╭─ Extracted information

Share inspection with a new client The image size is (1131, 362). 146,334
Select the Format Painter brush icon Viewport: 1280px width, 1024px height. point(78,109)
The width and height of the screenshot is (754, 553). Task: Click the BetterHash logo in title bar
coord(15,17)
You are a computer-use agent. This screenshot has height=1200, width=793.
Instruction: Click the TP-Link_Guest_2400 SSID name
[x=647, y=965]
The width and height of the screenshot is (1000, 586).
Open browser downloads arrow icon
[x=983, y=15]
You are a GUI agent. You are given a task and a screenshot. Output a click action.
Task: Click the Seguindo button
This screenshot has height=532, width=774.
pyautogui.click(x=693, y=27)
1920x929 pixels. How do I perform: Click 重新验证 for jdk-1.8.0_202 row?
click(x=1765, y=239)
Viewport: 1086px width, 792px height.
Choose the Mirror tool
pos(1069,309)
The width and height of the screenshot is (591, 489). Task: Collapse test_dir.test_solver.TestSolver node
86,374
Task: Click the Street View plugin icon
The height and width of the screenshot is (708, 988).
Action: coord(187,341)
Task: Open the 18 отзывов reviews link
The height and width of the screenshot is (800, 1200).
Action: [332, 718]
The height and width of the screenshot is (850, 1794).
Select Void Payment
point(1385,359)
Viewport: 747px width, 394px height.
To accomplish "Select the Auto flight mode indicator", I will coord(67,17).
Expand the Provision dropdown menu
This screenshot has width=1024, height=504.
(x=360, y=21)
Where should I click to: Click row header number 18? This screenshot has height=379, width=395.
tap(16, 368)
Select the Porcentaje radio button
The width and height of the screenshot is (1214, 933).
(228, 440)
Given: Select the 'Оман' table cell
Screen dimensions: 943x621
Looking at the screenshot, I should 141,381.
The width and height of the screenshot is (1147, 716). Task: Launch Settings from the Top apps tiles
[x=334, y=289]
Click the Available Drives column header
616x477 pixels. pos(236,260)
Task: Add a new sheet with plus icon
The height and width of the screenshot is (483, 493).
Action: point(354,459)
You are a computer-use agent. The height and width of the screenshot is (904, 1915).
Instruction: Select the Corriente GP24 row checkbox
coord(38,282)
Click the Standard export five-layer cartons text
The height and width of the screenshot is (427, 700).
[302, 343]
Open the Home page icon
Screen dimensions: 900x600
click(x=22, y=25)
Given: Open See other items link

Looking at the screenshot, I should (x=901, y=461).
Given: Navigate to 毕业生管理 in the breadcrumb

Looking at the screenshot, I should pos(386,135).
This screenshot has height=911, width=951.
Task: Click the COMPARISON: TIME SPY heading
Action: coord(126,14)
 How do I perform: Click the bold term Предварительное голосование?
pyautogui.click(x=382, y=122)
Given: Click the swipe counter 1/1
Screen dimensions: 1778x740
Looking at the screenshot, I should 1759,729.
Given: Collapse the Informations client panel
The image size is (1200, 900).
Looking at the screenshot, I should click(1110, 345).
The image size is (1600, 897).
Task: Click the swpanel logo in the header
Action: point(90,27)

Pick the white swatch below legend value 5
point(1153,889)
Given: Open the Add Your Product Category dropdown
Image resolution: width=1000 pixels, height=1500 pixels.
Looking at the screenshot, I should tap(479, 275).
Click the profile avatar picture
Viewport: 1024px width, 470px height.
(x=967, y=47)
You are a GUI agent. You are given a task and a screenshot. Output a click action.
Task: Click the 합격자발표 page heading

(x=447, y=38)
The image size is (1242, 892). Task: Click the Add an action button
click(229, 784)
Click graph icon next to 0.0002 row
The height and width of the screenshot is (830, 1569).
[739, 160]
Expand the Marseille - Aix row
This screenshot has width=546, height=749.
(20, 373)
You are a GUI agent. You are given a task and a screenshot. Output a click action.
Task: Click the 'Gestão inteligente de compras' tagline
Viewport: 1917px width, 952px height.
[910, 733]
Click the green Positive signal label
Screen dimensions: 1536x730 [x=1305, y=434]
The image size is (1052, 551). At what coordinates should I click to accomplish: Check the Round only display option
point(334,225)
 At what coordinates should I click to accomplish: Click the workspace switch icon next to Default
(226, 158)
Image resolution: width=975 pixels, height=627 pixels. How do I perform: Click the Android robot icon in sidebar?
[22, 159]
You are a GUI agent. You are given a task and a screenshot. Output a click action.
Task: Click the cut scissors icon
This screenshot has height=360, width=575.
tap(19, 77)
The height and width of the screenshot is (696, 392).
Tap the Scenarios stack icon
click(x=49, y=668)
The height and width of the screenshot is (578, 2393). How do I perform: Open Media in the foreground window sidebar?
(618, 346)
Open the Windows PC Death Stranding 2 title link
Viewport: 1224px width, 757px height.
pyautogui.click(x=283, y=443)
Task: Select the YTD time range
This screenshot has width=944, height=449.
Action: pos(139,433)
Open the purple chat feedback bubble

╰─

# [Assigned task]
Everything in the listing above should be repeated exactly.

# [Finished exercise]
Share inspection with a new client The image size is (1131, 362). 146,334
Select the Format Painter brush icon Viewport: 1280px width, 1024px height. point(78,109)
The width and height of the screenshot is (754, 553). Task: Click the BetterHash logo in title bar
coord(15,17)
You are a computer-use agent. This screenshot has height=1200, width=793.
Instruction: Click the TP-Link_Guest_2400 SSID name
[x=647, y=965]
The width and height of the screenshot is (1000, 586).
Open browser downloads arrow icon
[x=983, y=15]
You are a GUI agent. You are given a task and a screenshot. Output a click action.
Task: Click the Seguindo button
This screenshot has height=532, width=774.
pyautogui.click(x=693, y=27)
1920x929 pixels. How do I perform: Click 重新验证 for jdk-1.8.0_202 row?
click(x=1765, y=239)
Viewport: 1086px width, 792px height.
Choose the Mirror tool
pos(1069,309)
The width and height of the screenshot is (591, 489). Task: Collapse test_dir.test_solver.TestSolver node
86,374
Task: Click the Street View plugin icon
The height and width of the screenshot is (708, 988).
Action: coord(187,341)
Task: Open the 18 отзывов reviews link
The height and width of the screenshot is (800, 1200).
Action: [332, 718]
The height and width of the screenshot is (850, 1794).
Select Void Payment
point(1385,359)
Viewport: 747px width, 394px height.
To accomplish "Select the Auto flight mode indicator", I will coord(67,17).
Expand the Provision dropdown menu
This screenshot has width=1024, height=504.
(x=360, y=21)
Where should I click to: Click row header number 18? This screenshot has height=379, width=395.
tap(16, 368)
Select the Porcentaje radio button
The width and height of the screenshot is (1214, 933).
(228, 440)
Given: Select the 'Оман' table cell
Screen dimensions: 943x621
Looking at the screenshot, I should 141,381.
The width and height of the screenshot is (1147, 716). Task: Launch Settings from the Top apps tiles
[x=334, y=289]
Click the Available Drives column header
616x477 pixels. pos(236,260)
Task: Add a new sheet with plus icon
The height and width of the screenshot is (483, 493).
Action: point(354,459)
You are a computer-use agent. The height and width of the screenshot is (904, 1915).
Instruction: Select the Corriente GP24 row checkbox
coord(38,282)
Click the Standard export five-layer cartons text
The height and width of the screenshot is (427, 700).
[302, 343]
Open the Home page icon
Screen dimensions: 900x600
click(x=22, y=25)
Given: Open See other items link

Looking at the screenshot, I should (x=901, y=461).
Given: Navigate to 毕业生管理 in the breadcrumb

Looking at the screenshot, I should pos(386,135).
This screenshot has height=911, width=951.
Task: Click the COMPARISON: TIME SPY heading
Action: coord(126,14)
 How do I perform: Click the bold term Предварительное голосование?
pyautogui.click(x=382, y=122)
Given: Click the swipe counter 1/1
Screen dimensions: 1778x740
Looking at the screenshot, I should 1759,729.
Given: Collapse the Informations client panel
The image size is (1200, 900).
Looking at the screenshot, I should click(1110, 345).
The image size is (1600, 897).
Task: Click the swpanel logo in the header
Action: point(90,27)

Pick the white swatch below legend value 5
point(1153,889)
Given: Open the Add Your Product Category dropdown
Image resolution: width=1000 pixels, height=1500 pixels.
Looking at the screenshot, I should tap(479, 275).
Click the profile avatar picture
Viewport: 1024px width, 470px height.
(x=967, y=47)
You are a GUI agent. You are given a task and a screenshot. Output a click action.
Task: Click the 합격자발표 page heading

(x=447, y=38)
The image size is (1242, 892). Task: Click the Add an action button
click(229, 784)
Click graph icon next to 0.0002 row
The height and width of the screenshot is (830, 1569).
[739, 160]
Expand the Marseille - Aix row
This screenshot has width=546, height=749.
(20, 373)
You are a GUI agent. You are given a task and a screenshot. Output a click action.
Task: Click the 'Gestão inteligente de compras' tagline
Viewport: 1917px width, 952px height.
[910, 733]
Click the green Positive signal label
Screen dimensions: 1536x730 [x=1305, y=434]
The image size is (1052, 551). At what coordinates should I click to accomplish: Check the Round only display option
point(334,225)
 At what coordinates should I click to accomplish: Click the workspace switch icon next to Default
(226, 158)
Image resolution: width=975 pixels, height=627 pixels. How do I perform: Click the Android robot icon in sidebar?
[22, 159]
You are a GUI agent. You are given a task and a screenshot. Output a click action.
Task: Click the cut scissors icon
This screenshot has height=360, width=575.
tap(19, 77)
The height and width of the screenshot is (696, 392).
Tap the Scenarios stack icon
click(x=49, y=668)
The height and width of the screenshot is (578, 2393). How do I perform: Open Media in the foreground window sidebar?
(618, 346)
Open the Windows PC Death Stranding 2 title link
Viewport: 1224px width, 757px height.
pyautogui.click(x=283, y=443)
Task: Select the YTD time range
This screenshot has width=944, height=449.
Action: pos(139,433)
Open the purple chat feedback bubble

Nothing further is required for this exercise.